Siede accanto al vicepresidente del consiglio Antonio Tajani, evita la polemica diretta. Ma non si può dire che non parli alla destra, e a Giorgia Meloni, che pure non nomina: «Chi si professa patriota dovrebbe essere qui per onorare la patria», dice, «Chi non si inchina davanti a questo sacrario civile, chi evita di pronunciare parole di verità, ferisce un’intera comunità e disconosce i fondamenti della storia repubblicana». Ce l’ha con Ignazio La Russa quando dice che «la Costituzione era, è e sarà sempre antifascista e democratica» e che «oggi non dobbiamo essere indulgenti verso ideologie o prassi ispirate al fascismo».

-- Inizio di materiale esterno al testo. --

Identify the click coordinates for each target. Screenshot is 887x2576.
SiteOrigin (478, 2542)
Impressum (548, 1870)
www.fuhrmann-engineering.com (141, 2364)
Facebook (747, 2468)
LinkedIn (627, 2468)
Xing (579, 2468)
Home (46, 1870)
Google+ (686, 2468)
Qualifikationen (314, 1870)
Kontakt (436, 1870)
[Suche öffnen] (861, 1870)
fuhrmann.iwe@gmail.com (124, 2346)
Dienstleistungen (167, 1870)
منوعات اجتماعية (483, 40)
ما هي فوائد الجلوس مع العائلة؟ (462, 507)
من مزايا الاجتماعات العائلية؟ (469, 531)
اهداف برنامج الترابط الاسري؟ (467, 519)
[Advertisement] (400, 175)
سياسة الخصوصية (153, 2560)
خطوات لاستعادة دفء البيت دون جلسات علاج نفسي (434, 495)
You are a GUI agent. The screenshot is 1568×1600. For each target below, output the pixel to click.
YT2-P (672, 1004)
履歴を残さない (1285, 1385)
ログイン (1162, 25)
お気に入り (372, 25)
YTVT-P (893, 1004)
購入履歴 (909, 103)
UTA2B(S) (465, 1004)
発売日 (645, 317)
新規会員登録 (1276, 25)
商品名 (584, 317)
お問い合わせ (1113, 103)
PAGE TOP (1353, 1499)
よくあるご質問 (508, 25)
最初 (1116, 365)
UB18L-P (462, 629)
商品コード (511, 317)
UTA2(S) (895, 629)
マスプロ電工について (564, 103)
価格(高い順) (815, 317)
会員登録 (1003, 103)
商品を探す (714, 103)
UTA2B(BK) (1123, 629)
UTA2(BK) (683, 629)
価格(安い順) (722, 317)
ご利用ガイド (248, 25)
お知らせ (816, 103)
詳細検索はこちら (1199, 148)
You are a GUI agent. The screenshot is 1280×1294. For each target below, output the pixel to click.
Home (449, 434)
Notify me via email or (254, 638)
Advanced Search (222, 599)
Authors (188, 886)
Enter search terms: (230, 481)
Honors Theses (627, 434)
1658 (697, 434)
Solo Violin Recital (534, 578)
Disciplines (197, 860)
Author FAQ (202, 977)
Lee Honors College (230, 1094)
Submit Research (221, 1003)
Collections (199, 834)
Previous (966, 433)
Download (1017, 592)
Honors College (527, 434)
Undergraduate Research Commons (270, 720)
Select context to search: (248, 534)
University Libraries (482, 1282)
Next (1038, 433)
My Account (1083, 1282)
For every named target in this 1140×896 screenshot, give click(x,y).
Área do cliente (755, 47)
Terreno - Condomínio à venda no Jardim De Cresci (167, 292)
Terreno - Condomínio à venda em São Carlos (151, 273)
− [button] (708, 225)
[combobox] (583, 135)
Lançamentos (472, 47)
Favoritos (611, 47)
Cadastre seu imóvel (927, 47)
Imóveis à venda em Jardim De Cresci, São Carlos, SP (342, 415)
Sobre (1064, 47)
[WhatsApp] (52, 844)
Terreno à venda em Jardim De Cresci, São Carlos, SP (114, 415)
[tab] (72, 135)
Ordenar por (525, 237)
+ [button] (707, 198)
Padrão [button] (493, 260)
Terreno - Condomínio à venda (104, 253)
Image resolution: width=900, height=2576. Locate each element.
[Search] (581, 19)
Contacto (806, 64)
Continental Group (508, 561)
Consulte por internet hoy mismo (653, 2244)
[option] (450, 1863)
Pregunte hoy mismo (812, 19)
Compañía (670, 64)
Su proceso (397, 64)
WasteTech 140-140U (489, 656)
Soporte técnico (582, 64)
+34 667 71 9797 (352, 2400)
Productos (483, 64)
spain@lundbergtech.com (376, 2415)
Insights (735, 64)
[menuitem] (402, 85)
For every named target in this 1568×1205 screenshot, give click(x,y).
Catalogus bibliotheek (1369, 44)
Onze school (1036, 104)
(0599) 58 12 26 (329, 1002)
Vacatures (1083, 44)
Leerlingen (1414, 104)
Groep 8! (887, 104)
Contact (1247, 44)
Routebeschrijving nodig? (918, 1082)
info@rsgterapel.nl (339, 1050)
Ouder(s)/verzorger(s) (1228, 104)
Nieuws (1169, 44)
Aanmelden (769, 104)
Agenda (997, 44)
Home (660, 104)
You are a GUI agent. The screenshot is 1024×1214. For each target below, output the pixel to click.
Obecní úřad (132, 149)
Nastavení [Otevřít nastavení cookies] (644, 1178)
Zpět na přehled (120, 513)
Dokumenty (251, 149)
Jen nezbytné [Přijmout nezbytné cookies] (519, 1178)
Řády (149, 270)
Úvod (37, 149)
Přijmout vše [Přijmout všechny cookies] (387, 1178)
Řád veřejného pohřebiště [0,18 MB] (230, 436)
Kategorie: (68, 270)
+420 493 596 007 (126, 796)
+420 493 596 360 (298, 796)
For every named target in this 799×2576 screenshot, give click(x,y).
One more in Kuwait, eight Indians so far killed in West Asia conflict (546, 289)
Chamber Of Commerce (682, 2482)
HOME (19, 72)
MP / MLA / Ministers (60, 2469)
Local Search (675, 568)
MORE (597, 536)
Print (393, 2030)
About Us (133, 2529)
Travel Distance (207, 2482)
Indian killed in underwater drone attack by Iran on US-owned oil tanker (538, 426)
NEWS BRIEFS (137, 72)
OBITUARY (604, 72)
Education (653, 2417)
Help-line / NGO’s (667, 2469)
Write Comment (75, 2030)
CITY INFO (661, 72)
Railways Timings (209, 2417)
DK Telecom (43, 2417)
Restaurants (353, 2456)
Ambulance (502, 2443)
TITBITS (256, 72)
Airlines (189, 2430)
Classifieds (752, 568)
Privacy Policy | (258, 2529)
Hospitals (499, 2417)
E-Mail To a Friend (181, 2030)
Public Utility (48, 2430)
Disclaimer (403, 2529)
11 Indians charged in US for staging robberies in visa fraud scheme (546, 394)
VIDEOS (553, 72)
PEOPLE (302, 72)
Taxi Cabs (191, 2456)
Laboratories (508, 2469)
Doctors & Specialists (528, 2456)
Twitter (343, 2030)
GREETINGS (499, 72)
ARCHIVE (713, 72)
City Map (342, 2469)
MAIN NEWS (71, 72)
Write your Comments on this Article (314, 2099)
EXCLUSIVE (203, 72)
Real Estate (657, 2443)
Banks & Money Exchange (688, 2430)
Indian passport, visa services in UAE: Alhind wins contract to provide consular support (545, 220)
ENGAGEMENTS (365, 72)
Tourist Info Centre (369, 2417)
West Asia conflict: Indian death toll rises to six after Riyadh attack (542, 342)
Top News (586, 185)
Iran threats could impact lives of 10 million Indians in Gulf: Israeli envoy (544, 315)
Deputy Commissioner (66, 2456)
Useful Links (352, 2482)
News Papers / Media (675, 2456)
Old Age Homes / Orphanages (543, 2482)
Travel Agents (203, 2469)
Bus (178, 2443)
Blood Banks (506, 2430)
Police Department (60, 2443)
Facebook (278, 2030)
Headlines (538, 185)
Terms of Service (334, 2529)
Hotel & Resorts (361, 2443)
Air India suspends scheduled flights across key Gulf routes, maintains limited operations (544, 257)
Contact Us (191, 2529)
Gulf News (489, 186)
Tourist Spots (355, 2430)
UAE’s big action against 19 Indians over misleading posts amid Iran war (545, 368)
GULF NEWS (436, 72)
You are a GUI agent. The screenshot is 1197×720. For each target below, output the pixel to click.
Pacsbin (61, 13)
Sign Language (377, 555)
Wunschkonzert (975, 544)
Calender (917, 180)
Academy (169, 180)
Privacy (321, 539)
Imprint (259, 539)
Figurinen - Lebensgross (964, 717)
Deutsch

Ma il passaggio più delicato è quando usa l’occasione, che è solenne, per spiegare la sua idea di pace, quella che fa storcere il naso anche agli alleati. Pace non significa, dice, «solo ripudio della guerra come strumento di offesa alla dignità e alla libertà di altri popoli», ma «impone il primato della politica, della diplomazia, implica una specifica proiezione internazionale dell'Italia». Entra nel merito del punto più sensibile non solo nel centrosinistra, il conflitto russo-ucraino: non ci si può fermare «di fronte alla costatazione che c’è un aggressore e un aggredito», «La pace non è mai una resa», ma «impegnarsi per evitare un’escalation militare», «richiede coraggio, è l’opposto dell’ignavia». Cita Gaza e gli «oltre 20mila bambini sterminati dall’esercito israeliano». Insiste: la pace non è «un obiettivo tra i tanti dell’azione politica», è «una caratteristica intrinseca della politica con la P maiuscola. E la sua attitudine più costitutiva, spinge a non confidare nella sicurezza meramente con l’uso del riarmo e del deterrente militare, ma induce a promuovere un rinnovato protagonismo dell’Italia e dell’Europa per perseguire una strategia di vera e effettiva sicurezza, fondata sulla cooperazione, su piani condivisi di disarmo». Infine disegna un programma di governo: «Questo è il tempo dei costruttori di pace», «dei costruttori di speranza» che «devono mettere al centro di un progetto politico realmente progressista i valori fondamentali della nostra Costituzione», non «uno sguardo che si attarda sul passato, ma un’energia che si propaga sul futuro».

La prima volta di Tajani

Se l’orazione di Conte è un messaggio al Paese da “sinistra”, da destra arriva un messaggio altrettanto forte. Il discorso di Tajani è una prima assoluta per il governo di destra. Da palazzo Chigi in realtà filtra che alla notizia della presenza dell’ex premier a Sant’Anna, il governo ha inviato il vicepresidente forzista, l’unico della compagnia che può vantare qualche dichiarazione antifascista. Di fatto però Tajani, che in gioventù è stato monarchico, usa l’occasione in maniera attenta: corregge la linea del governo, sempre timida nel pronunciarsi sulle complicità del fascismo: l’eccidio commesso dalle truppe della Germania nazista fu «un crimine deliberato, commesso con l’aiuto di fascisti italiani», poi attualizza il discorso: «Il nazismo e il fascismo sono tragedie del passato, che non ritorneranno in quelle forme, ma l’Europa e il mondo sono attraversati in questi anni dallo stesso spettro dell’intolleranza», parla delle spinte per «delegittimare la credibilità delle istituzioni democratiche» della «disinformazione sistematica veicolata dai moderni sistemi di informazione di massa». Sull’Ucraina non cerca la collisione con Conte: «Vi sono nel mondo regimi che aggrediscono stati sovrani, come l’Ucraina, con la legge del più forte, sistemi totalitari che posseggono l’arma atomica o mirano a realizzarla», il dovere è «difendere la libertà, la democrazia, la pace». Ricorda che la guerra di Liberazione fu vinta anche «per l’intervento decisivo degli Alleati» ma che le brigate partigiane e l’esercito del Sud riscattarono «l’onore e la dignità morale della patria». Tajani parla degli italiani che «che seppero mettere da parte le divergenze per un grande obiettivo comune: la libertà». È una mezza citazione berlusconiana. Il 25 aprile del 2009 il presidente della Casa della Libertà andò a Onna, esibì un fazzoletto tricolore partigiano e propose di trasformare la festa della Liberazione «nella festa della libertà».